Please transcribe the data below, starting at the line that contains "Given: Switch map to Road view" and continuing through the end of the data.
### SUPPLIED ENTRIES ###
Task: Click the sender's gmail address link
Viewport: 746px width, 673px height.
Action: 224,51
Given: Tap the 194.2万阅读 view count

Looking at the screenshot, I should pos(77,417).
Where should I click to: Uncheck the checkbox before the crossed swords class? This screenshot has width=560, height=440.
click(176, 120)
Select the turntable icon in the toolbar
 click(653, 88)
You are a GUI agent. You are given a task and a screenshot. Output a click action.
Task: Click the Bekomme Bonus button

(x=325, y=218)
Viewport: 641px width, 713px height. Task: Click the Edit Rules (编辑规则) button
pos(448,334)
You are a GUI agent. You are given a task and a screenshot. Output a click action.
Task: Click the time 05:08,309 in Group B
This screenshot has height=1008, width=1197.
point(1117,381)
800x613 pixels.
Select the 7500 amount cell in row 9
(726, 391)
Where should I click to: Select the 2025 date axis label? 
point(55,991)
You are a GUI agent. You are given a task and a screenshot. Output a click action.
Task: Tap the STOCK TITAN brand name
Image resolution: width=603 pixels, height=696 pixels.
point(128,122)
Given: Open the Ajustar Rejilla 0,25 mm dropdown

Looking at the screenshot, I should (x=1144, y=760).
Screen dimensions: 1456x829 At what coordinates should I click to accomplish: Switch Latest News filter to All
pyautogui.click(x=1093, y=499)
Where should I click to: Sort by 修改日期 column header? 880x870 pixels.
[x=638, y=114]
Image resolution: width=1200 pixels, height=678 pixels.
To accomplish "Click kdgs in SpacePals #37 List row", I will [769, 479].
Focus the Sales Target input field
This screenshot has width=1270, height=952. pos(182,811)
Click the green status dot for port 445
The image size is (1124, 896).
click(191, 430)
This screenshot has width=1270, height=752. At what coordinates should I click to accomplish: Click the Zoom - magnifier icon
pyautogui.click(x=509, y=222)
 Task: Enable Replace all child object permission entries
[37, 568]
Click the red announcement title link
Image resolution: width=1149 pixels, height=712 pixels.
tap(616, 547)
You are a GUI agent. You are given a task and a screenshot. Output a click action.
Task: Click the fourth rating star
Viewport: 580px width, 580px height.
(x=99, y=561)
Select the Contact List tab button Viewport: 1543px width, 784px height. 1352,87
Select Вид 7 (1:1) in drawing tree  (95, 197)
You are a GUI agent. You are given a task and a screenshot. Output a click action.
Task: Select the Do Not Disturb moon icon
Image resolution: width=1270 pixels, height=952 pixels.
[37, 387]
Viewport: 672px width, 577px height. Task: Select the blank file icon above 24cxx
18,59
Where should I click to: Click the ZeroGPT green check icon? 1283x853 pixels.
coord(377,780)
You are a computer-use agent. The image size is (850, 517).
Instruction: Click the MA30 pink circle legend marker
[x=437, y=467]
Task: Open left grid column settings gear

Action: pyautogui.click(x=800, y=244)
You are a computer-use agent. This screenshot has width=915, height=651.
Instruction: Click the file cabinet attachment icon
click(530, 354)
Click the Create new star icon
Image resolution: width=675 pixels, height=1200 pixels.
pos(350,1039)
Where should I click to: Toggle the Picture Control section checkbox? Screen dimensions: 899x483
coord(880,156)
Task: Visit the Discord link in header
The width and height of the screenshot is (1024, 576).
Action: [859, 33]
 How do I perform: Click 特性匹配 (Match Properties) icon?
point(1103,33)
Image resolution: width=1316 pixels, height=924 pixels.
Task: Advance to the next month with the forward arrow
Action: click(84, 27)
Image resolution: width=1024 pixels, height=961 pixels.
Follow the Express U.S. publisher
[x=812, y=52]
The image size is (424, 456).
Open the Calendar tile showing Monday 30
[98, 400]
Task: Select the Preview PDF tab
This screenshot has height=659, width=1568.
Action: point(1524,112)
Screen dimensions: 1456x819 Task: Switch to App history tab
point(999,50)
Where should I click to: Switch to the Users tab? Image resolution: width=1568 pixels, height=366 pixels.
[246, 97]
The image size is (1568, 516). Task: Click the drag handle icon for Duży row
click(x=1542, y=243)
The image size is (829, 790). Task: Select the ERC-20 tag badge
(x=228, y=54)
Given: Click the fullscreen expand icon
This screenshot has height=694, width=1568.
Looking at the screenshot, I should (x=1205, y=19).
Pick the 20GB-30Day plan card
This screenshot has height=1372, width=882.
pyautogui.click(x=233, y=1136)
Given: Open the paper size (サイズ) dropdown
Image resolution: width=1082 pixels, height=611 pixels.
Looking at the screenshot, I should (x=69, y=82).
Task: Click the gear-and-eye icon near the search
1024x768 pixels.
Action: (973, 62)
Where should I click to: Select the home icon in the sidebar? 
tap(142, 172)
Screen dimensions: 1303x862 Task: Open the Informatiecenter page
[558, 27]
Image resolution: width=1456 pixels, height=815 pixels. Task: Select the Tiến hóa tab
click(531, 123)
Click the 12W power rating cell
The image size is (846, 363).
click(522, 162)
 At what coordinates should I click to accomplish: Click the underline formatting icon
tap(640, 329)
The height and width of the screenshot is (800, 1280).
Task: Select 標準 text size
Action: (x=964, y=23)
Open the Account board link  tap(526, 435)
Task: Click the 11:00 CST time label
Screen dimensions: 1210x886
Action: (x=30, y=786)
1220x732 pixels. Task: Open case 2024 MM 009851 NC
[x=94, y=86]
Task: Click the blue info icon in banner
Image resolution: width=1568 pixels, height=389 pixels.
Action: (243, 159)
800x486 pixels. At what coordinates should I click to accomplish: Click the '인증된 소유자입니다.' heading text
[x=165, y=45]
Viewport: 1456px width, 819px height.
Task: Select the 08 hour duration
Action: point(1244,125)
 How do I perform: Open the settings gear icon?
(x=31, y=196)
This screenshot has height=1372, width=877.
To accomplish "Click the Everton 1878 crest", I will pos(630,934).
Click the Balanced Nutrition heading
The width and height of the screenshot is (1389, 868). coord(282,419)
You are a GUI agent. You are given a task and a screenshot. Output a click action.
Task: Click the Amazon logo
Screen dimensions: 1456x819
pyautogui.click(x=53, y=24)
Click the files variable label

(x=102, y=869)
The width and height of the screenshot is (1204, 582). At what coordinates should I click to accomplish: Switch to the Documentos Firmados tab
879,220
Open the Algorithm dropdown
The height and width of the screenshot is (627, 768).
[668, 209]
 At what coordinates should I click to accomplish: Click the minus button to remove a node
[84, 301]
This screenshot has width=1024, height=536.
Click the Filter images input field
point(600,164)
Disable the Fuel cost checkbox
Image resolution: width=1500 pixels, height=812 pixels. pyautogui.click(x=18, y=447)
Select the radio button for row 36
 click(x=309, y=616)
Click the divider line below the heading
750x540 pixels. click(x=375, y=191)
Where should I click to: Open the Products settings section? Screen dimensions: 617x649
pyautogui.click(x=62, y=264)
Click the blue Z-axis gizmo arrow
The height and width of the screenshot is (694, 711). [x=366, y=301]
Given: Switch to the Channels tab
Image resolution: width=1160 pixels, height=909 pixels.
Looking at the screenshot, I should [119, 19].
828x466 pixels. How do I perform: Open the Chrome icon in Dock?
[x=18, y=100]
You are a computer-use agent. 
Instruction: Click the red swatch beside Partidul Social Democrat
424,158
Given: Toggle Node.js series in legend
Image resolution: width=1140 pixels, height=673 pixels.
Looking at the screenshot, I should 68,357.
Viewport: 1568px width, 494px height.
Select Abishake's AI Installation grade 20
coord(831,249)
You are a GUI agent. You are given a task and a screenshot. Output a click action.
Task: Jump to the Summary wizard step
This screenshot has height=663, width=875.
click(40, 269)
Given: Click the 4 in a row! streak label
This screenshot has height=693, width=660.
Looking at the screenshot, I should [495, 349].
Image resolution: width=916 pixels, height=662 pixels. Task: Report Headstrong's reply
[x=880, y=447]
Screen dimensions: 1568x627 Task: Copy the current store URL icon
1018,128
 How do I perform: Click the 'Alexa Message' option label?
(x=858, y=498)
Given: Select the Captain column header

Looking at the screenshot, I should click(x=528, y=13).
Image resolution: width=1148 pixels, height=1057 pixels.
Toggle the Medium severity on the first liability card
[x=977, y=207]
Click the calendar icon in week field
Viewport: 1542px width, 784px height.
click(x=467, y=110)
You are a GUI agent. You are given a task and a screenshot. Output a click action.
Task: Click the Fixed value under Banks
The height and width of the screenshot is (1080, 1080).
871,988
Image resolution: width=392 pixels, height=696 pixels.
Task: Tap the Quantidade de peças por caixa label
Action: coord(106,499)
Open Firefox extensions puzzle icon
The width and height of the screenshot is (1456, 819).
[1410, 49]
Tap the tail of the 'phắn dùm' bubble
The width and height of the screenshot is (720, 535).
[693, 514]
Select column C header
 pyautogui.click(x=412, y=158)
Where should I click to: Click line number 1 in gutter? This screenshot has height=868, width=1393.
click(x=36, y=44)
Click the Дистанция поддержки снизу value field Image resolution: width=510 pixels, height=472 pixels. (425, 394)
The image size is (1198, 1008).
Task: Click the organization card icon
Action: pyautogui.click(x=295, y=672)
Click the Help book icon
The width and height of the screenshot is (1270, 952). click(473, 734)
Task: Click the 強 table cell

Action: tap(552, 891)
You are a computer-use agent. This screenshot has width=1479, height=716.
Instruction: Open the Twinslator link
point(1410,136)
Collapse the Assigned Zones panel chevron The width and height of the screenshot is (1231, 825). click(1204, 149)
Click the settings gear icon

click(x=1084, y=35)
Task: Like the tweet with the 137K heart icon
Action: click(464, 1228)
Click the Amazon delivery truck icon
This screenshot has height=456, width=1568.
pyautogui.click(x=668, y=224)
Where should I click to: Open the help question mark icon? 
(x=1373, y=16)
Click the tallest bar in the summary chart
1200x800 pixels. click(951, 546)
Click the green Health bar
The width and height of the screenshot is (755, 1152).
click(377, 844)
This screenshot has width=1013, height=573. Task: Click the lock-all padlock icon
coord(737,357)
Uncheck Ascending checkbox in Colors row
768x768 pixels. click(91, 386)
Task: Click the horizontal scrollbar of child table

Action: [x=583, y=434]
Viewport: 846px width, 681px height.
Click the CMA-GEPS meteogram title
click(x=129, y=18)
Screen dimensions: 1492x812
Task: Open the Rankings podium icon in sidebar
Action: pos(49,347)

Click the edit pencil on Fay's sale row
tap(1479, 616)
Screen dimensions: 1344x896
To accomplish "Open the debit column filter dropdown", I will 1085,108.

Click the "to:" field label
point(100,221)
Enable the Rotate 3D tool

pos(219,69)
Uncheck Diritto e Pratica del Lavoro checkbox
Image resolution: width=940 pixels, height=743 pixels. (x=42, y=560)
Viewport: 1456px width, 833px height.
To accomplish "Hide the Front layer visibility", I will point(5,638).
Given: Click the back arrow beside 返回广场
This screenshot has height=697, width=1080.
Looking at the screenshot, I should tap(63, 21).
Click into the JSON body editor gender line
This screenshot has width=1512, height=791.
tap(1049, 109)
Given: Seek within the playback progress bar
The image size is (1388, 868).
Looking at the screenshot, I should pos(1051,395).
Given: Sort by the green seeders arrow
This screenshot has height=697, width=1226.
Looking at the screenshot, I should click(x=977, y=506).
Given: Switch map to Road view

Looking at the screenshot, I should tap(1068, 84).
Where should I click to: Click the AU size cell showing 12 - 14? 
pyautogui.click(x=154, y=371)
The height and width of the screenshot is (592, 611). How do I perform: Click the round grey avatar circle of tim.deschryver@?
###
- **REPLY TO THE TASK**
Given: Switch map to Road view

Looking at the screenshot, I should tap(1068, 84).
Where should I click to: Click the AU size cell showing 12 - 14? 
pyautogui.click(x=154, y=371)
The height and width of the screenshot is (592, 611). How do I perform: Click the round grey avatar circle of tim.deschryver@?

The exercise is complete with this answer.